I don't think she is looking for a fight.I think she wants to feel heard.To know her opinion still matters.Maybe she finds "letting go "of her dd when she visits you very difficult.Maybe she is attention seeking,but behind that is usually a need for something?

EveDallas · 04/03/2015 22:13

Ignore, ignore, ignore.

You have to try to detach. It was the best thing I ever did. Ignored any communication from ExW - she was talking to DH not me. Ignored any communication that slagged me off - she didn't know me so her view was worthless. Ignored any instruction to do with DSD - I did as DH wanted me to do with his child. Ignored any comments from DSD - either I didn't hear them or "That's nice love" "Oh is that right love, never mind"

It's easier said than done - I've been on here stewing over yet another text, yet another email more times than I care to admit. But in the end - ignoring was all I could do, and you know what, pretty soon I didn't care. Fake it till you make it and all that. Now I couldn't give a shiny shit. I'm fine, DH is fine, DSD is fine. It's all water under the bridge.

PeruvianFoodLover · 04/03/2015 22:18

OP Just to put an alternative pont of view to lilas in relation to your DPs ex - I do have an idea of how it feels, I am in the "same shoes" as she is, and yet, I have absolutely no sympathy or understanding of her behaviour.

My DD has a stepmum - and I cannot relate to any of the sentiment that lila has attributed to mums in her posts.

Wdigin2this · 05/03/2015 00:10

I'm a SM of many years, but also mother to my own DC's who also have a SM! I am just glad they like her and she is very nice to them, so I accord her the respect she deserves. I don't understand women who use their children (young or grown) as weapons/tools in their war against the ex and his new partner!
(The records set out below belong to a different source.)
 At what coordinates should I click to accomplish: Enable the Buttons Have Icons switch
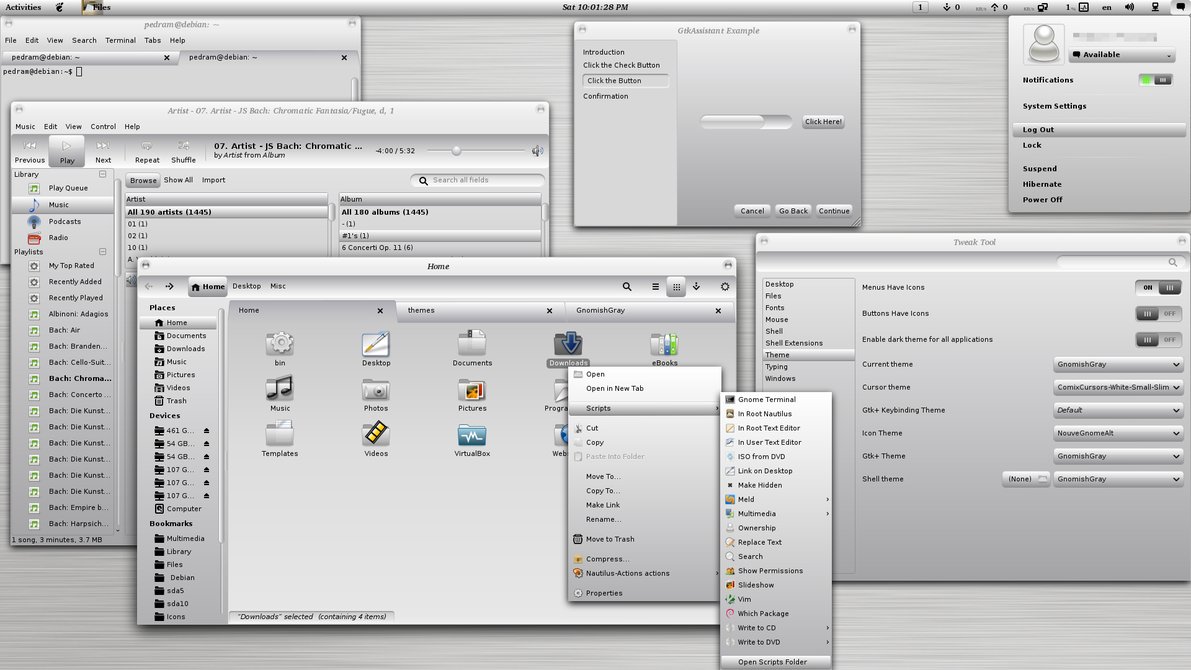coord(1159,314)
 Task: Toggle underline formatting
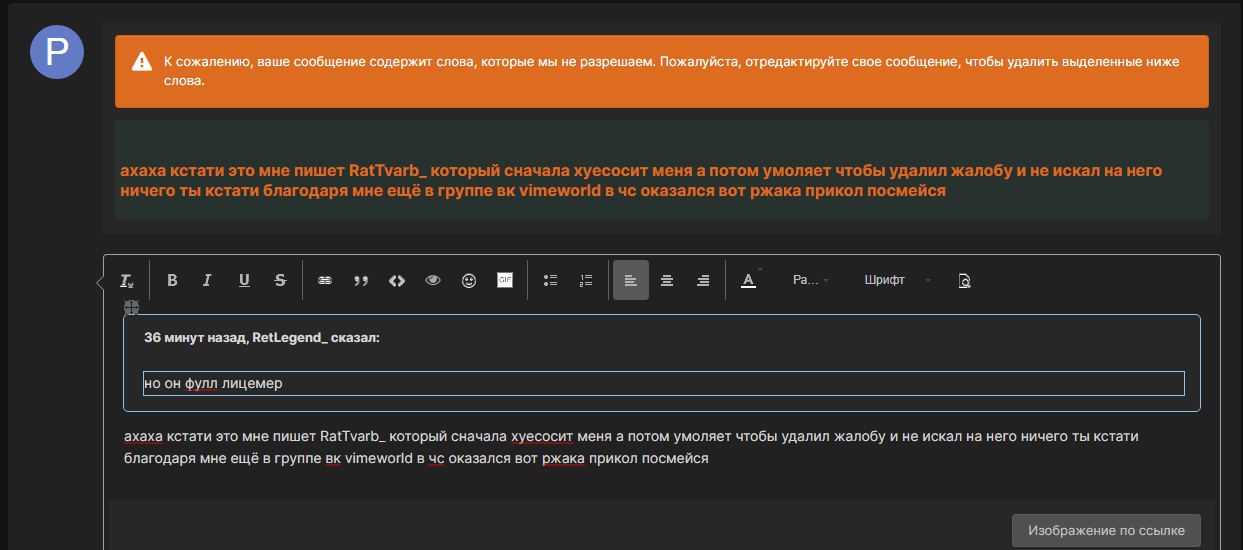coord(244,280)
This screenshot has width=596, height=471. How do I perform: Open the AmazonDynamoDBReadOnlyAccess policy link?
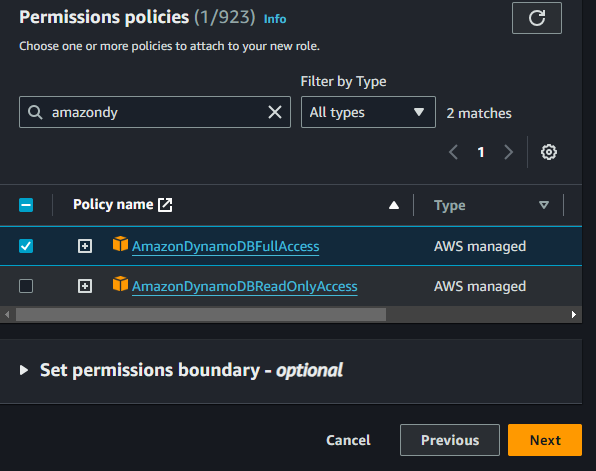click(x=244, y=286)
TheMumsRush · 05/03/2015 07:33

If I were you I'd just let DH deal with her, ignorance is bliss after all Smile I wouldn't block her number though, what I'd there was an emergency? Is hate not being able to call my ex when my child was in his care, only respond to relevant texts and let her leave a message and decide if it needs answering

TheMumsRush · 05/03/2015 07:33

Sorry, on phone app and I can't see what I'm typing after a while Confused

lilaloves · 05/03/2015 10:20

I wasn't condoning her behaviour, rather looking to see the reason she acts like this,then it's easier to find a solution.
So often,but maybe not in your case, women become involved with a man who has previously been married with kids and seem to want the ex wife to disappear into thin air.To have no contact with the dh,to limit communication,her very existence seems to annoy.They are still parents to a child,they still need to be a partnership.
She still has a vital role but insecurity on the new wifes part seems to come into play.There is fault on both sides.But I believe there is a place for everyone in the dc's lives.
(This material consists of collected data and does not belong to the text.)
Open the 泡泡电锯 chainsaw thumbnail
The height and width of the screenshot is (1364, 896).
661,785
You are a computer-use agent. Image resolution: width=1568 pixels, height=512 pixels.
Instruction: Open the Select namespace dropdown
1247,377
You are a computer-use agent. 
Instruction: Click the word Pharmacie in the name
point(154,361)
FireflyLight · 05/03/2015 10:34

Where I can understand what you're trying to say, Lila, the OP hasn't tried or wanted DSD's mum to disappear. That is something that's never going to happen as they share a child. By all means she can express his unhappiness about anything to trivial about her daughter. But weather the reasons you are suggesting for her behaviour are true or not, it doesn't excuse or give her the right to especially comment and send text messages about the OP's relationship with her ex. That is none of her business. Her only business with the her ex from now on should be about DSD and nothing else.